-------- Page text
# Is my rainbow fish a female?



## lkfishy (May 13, 2012)

I got 3 rainbow fish 6-7 months ago, one red, one boesemani, and one turquoise ( I know your supposed to have more, but they do well). I'm not sure how old they were but since then the Boesemani and the red have grown broad chests and started to look mature, while the turquoise has gotten bigger in length but not in broadness. 

My Boesemani has been known to flash his purple colors when I turn the light on in the morning, and when they get fed, but just recently he started getting very flashy towards my turquoise rainbow. The whole front half of him turns bright purple and he vibrates super fast right next to the turquoise and they kind of swirl around together in circles before the turquoise shoots off and the boesemani follows. To me it looks like they are trying to get together, but I thought my turquoise was a male!










This is a picture I found on the internet, but it looks exactly like my fish.The only difference is mine is older.The fish in this picture is female and identical in color and shape to mine, but I was told at the store they were all males.What do you guys think? And this may be a stupid question, but can boesemani rainbows even breed with other types of rainbows or do you have to have a male and female of the same type?


----------



## navigator black (Jan 3, 2012)

Hybridization has ruined a lot of rainbow species in the hobby. They would never meet in the wild, but in tanks, they cross very easily.
And that's a female.


----------



## lkfishy (May 13, 2012)

Ok, that makes sense.I'm pretty sure mine is a female then.As they are growing the other two are looking much more masculine than her and all the pics I found online point to her being a girl. Assuming thats correct I have 2 males and 1 female, which probably isn't good. I wish the pet store people knew what they were talking about


----------



## katanamasako (Jun 29, 2012)
----------------
Directive a.
Repeat the lines of the listing from the line with "Konfigurér (896, 1847)" to the line with "[base-slider-dot-3] (373, 778)", keeping both of those lines.
The rainbow fish thread above and the listing after it are unrelated material.
-------- Data to process
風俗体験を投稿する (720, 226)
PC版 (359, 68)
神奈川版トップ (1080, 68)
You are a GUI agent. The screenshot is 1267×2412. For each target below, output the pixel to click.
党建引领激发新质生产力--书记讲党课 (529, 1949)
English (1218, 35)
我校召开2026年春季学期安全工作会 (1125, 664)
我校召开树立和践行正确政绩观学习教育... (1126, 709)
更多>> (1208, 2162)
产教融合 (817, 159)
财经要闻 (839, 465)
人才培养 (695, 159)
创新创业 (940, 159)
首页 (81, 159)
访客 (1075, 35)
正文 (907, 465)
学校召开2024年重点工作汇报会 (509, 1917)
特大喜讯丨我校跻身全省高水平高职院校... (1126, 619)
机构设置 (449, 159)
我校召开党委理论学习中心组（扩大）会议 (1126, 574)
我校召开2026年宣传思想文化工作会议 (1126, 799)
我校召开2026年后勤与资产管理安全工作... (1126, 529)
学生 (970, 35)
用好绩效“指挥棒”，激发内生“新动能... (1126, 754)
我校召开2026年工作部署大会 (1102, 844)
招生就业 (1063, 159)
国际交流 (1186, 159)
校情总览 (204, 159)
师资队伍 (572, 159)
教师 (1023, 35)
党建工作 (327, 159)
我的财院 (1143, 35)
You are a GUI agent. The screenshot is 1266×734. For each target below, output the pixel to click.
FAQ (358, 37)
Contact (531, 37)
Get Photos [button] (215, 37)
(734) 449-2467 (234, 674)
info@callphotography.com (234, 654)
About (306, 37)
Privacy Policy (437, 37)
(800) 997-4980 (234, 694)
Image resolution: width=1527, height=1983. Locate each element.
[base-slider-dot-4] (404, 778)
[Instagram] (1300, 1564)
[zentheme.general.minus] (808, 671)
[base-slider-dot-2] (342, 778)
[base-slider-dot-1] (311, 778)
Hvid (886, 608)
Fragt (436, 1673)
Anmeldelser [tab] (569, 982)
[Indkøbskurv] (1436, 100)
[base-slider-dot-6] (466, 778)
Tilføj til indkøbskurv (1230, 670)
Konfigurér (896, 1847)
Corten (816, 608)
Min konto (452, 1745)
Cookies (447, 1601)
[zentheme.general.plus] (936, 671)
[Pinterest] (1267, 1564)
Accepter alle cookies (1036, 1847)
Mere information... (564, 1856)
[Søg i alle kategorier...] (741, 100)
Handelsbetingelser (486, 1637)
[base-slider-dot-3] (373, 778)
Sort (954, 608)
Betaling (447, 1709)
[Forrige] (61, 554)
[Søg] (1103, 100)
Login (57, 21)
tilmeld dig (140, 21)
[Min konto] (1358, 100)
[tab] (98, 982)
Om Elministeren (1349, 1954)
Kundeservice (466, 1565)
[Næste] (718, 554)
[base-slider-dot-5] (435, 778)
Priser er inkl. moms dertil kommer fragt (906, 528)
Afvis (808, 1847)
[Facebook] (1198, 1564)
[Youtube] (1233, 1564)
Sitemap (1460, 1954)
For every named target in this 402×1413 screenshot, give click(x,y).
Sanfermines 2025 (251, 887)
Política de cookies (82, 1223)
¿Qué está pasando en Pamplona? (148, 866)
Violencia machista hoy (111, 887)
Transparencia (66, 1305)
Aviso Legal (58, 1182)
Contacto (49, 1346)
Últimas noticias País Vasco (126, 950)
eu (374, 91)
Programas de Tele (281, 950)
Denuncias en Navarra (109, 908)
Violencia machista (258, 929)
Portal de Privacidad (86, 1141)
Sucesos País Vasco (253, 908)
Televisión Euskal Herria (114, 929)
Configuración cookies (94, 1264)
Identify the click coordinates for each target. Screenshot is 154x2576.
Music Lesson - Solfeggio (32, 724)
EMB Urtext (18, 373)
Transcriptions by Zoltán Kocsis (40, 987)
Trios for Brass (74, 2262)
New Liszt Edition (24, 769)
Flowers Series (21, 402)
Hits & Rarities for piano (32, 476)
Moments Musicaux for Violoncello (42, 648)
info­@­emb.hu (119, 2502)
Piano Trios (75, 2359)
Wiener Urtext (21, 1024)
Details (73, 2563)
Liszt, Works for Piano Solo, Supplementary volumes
----------------
Directive b.
Copy the rainbow fish thread word for word from "This is a picture" to "that's a female.".

Written answer a.
Konfigurér (896, 1847)
Corten (816, 608)
Min konto (452, 1745)
Cookies (447, 1601)
[zentheme.general.plus] (936, 671)
[Pinterest] (1267, 1564)
Accepter alle cookies (1036, 1847)
Mere information... (564, 1856)
[Søg i alle kategorier...] (741, 100)
Handelsbetingelser (486, 1637)
[base-slider-dot-3] (373, 778)

Written answer b.
This is a picture I found on the internet, but it looks exactly like my fish.The only difference is mine is older.The fish in this picture is female and identical in color and shape to mine, but I was told at the store they were all males.What do you guys think? And this may be a stupid question, but can boesemani rainbows even breed with other types of rainbows or do you have to have a male and female of the same type?


----------



## navigator black (Jan 3, 2012)

Hybridization has ruined a lot of rainbow species in the hobby. They would never meet in the wild, but in tanks, they cross very easily.
And that's a female.